Some info on the project: here’s the link.

Alternative B2 will: Conduct timber harvest and fuel reduction on 2,598 acres and construct 12 miles of temporary roads and decommission them after use. Decommission 49 miles, reconstruct 15 miles, and improve 63 miles of existing roads. Complete restoration of: soils (100-150 acres), riparian areas (0.75 miles), gullies (75 acres) and instream (13 sites). Treat 59 road and 73 trail stream crossings. Expand a rock quarry by 2 acres. Reduced yearlong motorized access on system roads & trails.

here is why folks opposed it.. they felt it would hurt lynx and bull trout. Note how the caption to the video says that “the logging would harm” not “FOC claims that logging would harm.”


  1. Unfortunately, First Amendment rights do not fully apply to attorneys with respect to cases they’re involved with, and I can’t comment on this specific case. I’ll note that you won’t hear much of plaintiffs/appellants’ case on the video that Sharon posted, for various reasons, but if anybody’s interested there’s a fairly concise summary here (it’s a public document):


    More generally, and not with reference to this specific case, the USFS has learned more and more to not even worry about faulty or nonexistent environmental analysis for projects, instead coming up with a general statement on the order of “Bambi and his friends will be ok, just trust us”, and then making on a claim for judicial deference to “agency expertise”.

    Federal courts rely heavily on precedent that agencies must be given “substantial deference” in their area of scientific “expertise”; e.g., in one especially inapt characterization, “on the frontiers of scientific knowledge.” Indus. Union Dep’t, AFL-CIO v. Hodgson, 499 F.2d 467, 474 (D.C. Cir. 1974). While there are indeed excellent scientists in the ranks of both USFS and FWS, those are not the people putting together project documentation, where the results are not dictated by scientists but rather by career administrators (a point which is generally lost on the judiciary).

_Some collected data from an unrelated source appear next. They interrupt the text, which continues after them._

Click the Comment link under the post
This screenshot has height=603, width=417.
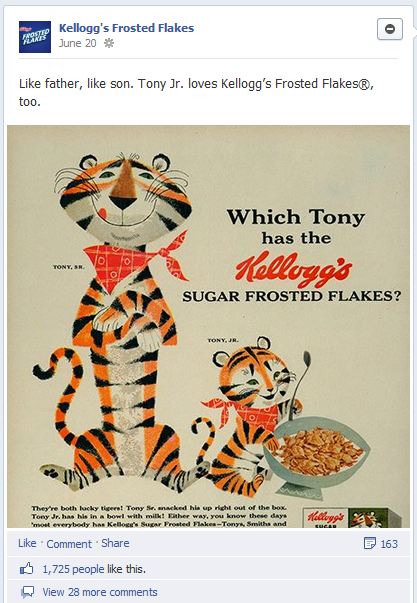69,544
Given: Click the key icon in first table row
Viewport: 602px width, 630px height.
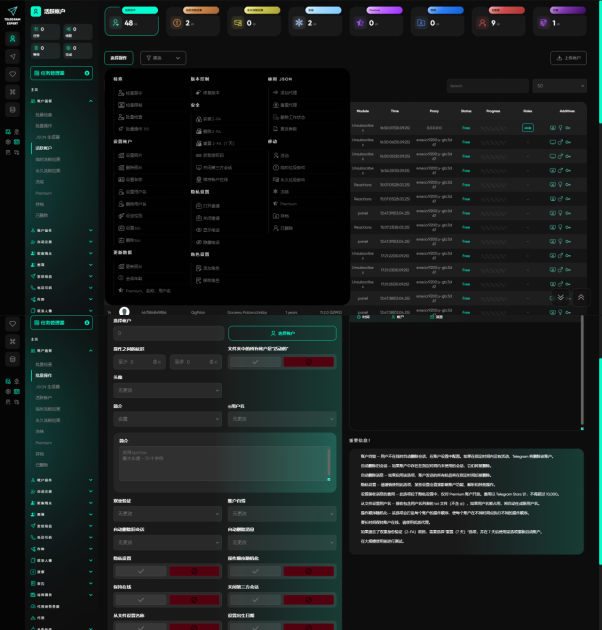Looking at the screenshot, I should pos(568,128).
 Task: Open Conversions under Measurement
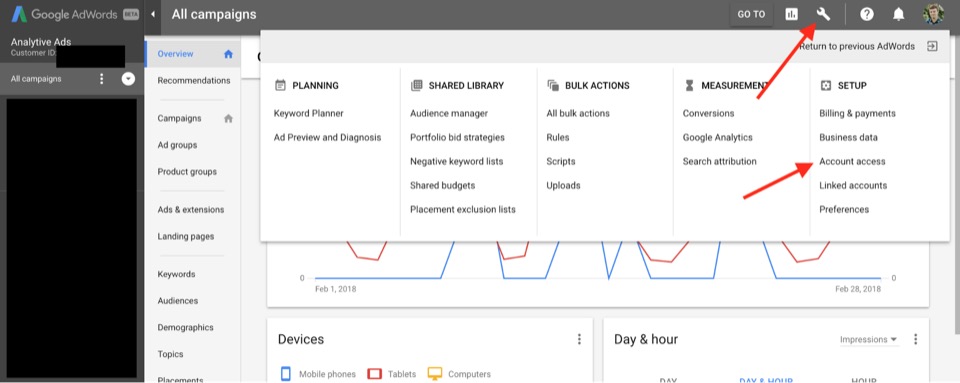point(708,113)
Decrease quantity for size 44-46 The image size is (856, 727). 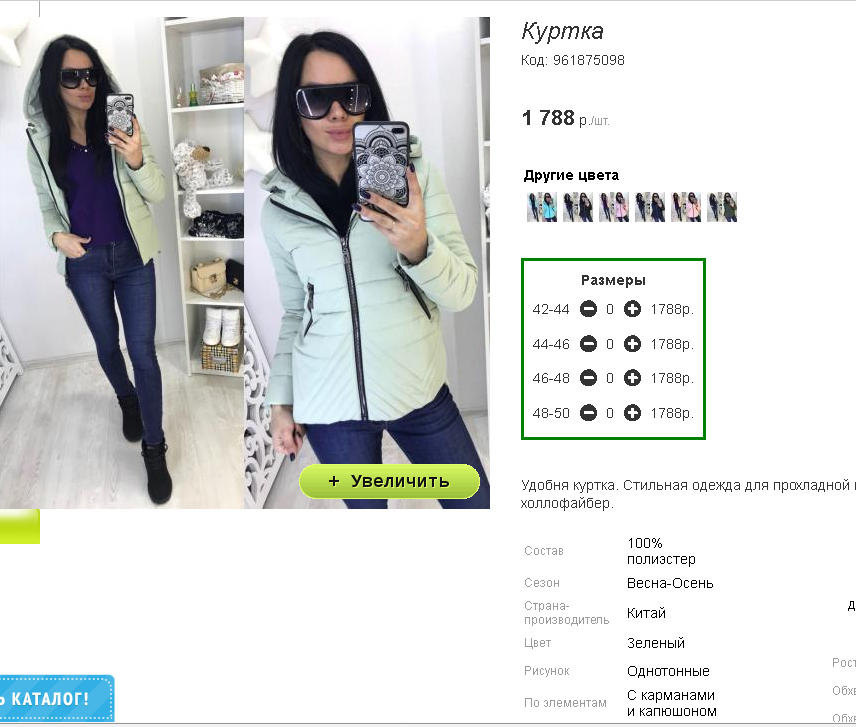click(x=588, y=344)
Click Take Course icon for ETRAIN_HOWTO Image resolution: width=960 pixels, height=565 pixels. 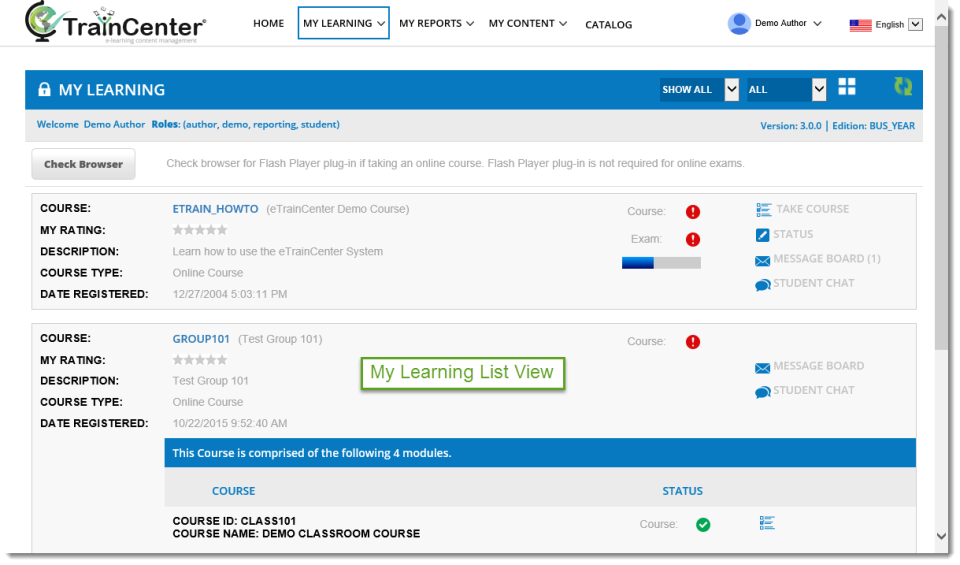pos(763,210)
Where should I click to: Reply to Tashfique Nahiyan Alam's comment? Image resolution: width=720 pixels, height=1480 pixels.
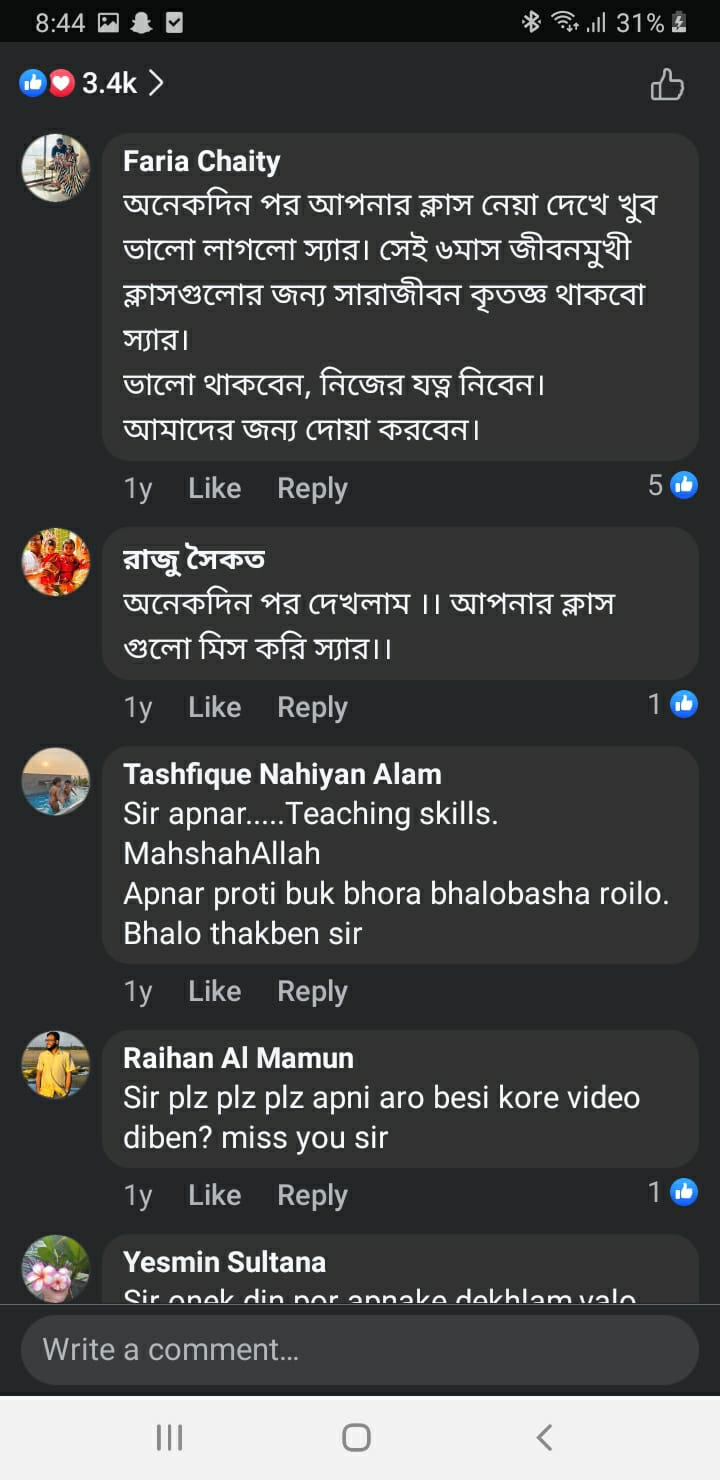pos(312,991)
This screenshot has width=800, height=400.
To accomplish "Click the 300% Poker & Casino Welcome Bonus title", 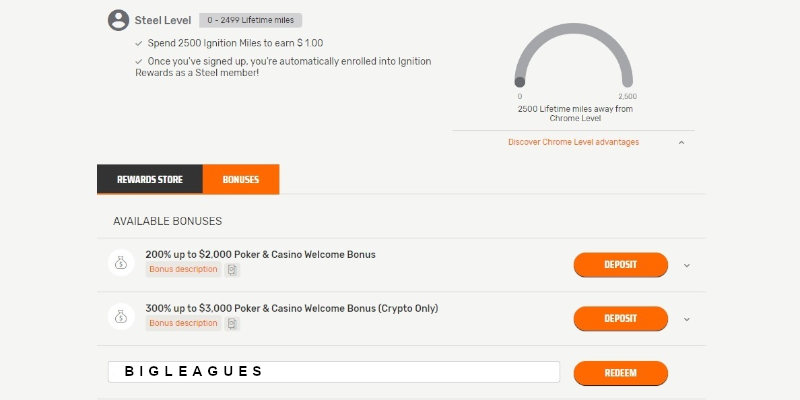I will (x=292, y=308).
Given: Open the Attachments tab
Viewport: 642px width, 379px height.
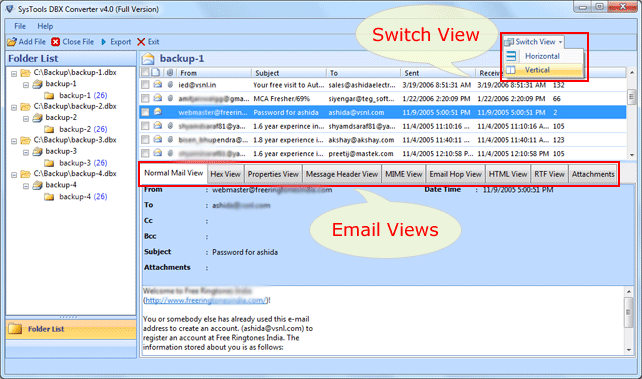Looking at the screenshot, I should 593,174.
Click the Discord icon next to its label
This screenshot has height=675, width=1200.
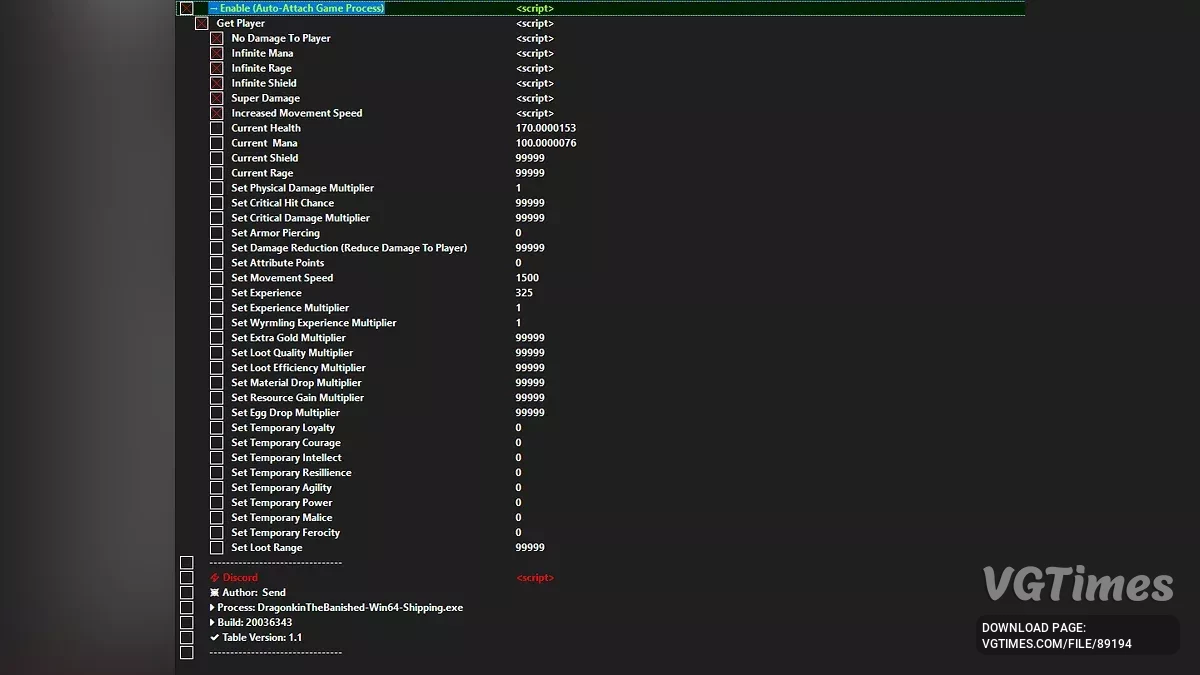pyautogui.click(x=215, y=578)
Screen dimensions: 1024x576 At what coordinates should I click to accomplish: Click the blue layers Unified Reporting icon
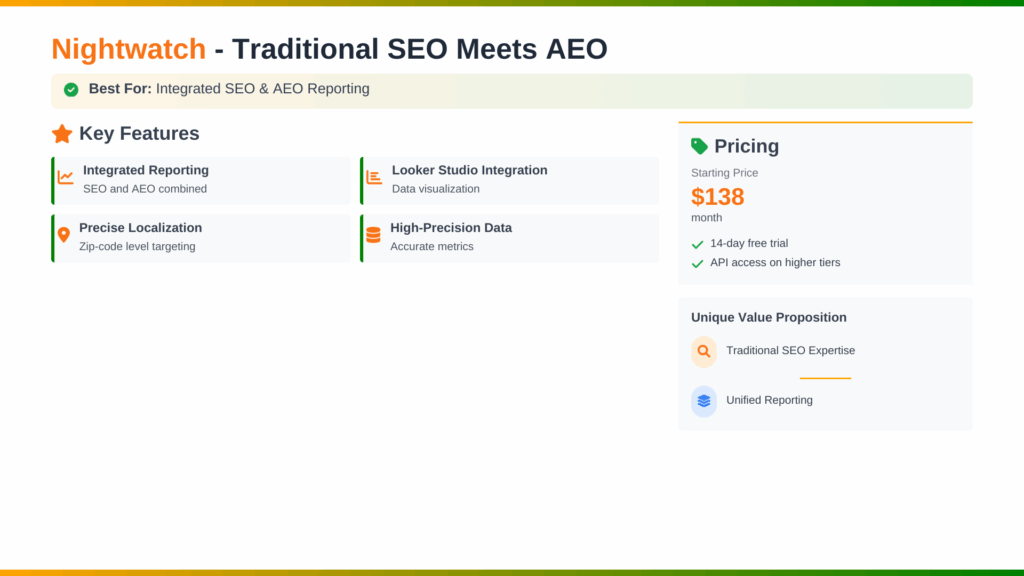[704, 401]
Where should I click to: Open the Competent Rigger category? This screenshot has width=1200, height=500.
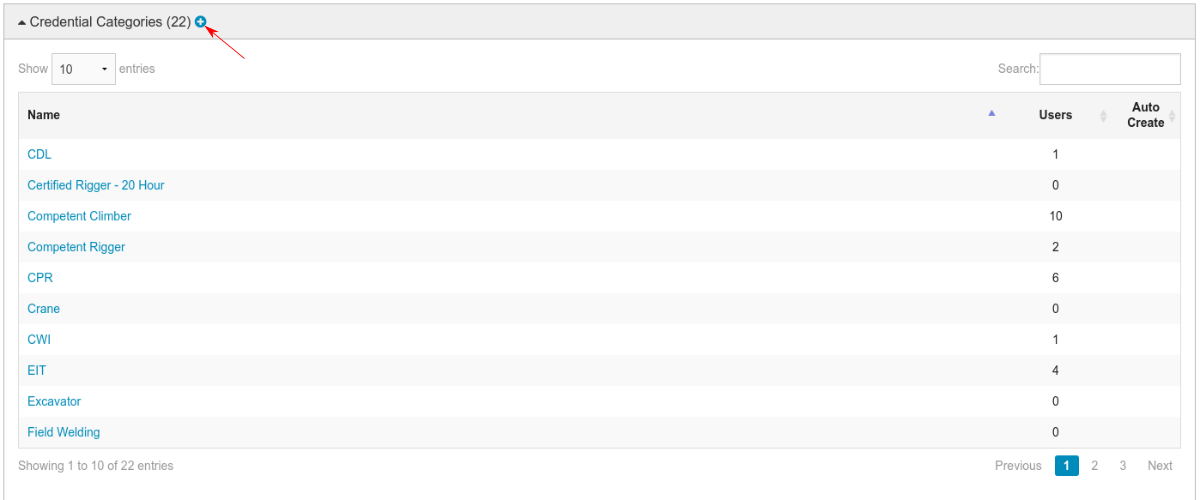(76, 247)
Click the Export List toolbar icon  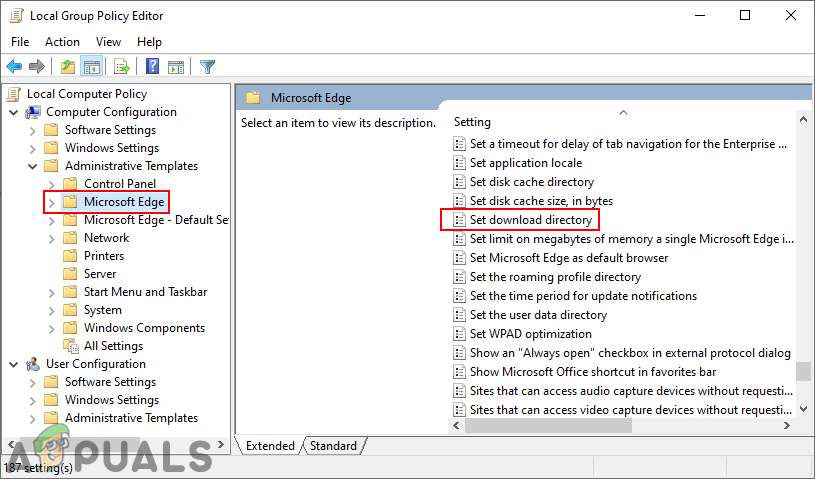pos(121,67)
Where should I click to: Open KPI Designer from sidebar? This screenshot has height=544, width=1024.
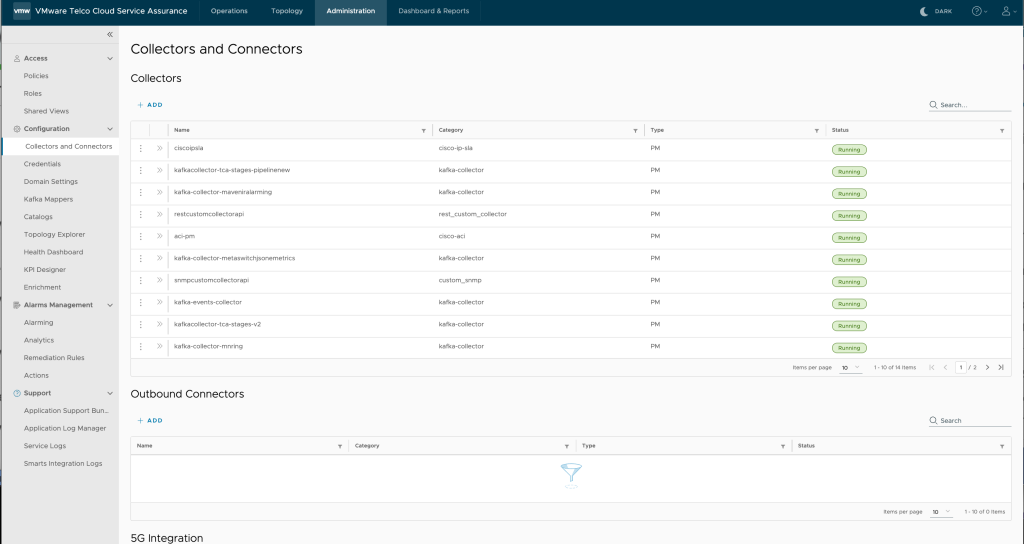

    The phenomenon has been characterized by some observers as “super deference”, and the frequent abdication of oversight by the courts has had a pernicious effect on forest management and policy. Meazell put it well: “[A]dministrative agencies cannot make an exclusive claim on science because science plays a legitimizing role throughout government. Suppose an administrative agency were to make a fundamental scientific error that becomes the basis of a regulation. A judicial rule requiring extreme deference—even to blatant scientific errors—would magnify those errors and produce unfair results … If we want judicial review to enhance the legitimacy of agency action, we ought to think critically about whether super deference contributes to that end. If fairness and rationality are both furthered when agencies capture the best that science can offer, perhaps a more searching role for the courts—one that encourages agencies’ principled use of science—is called for..” Emily Meazell, Super deference, the science obsession, and judicial review as translation of agency science.” Mich. L. Rev. 109:733 (2011).

    Meazell’s perspective may seem obvious and common sense, especially in a society that ostensibly values general scientific literacy, but it’s a concept that has been losing ground in the courts.

    • We all knew that the closing of legal loopholes would be painful and awkward for all sides but … *smirk*

      Seriously, though, the “careers administrators” are not paid to be “scientists” (although they may qualify, with multiple degrees, in my eyes). Those decision-makers are advised by many actual respected “scientists” and peer-reviewed papers.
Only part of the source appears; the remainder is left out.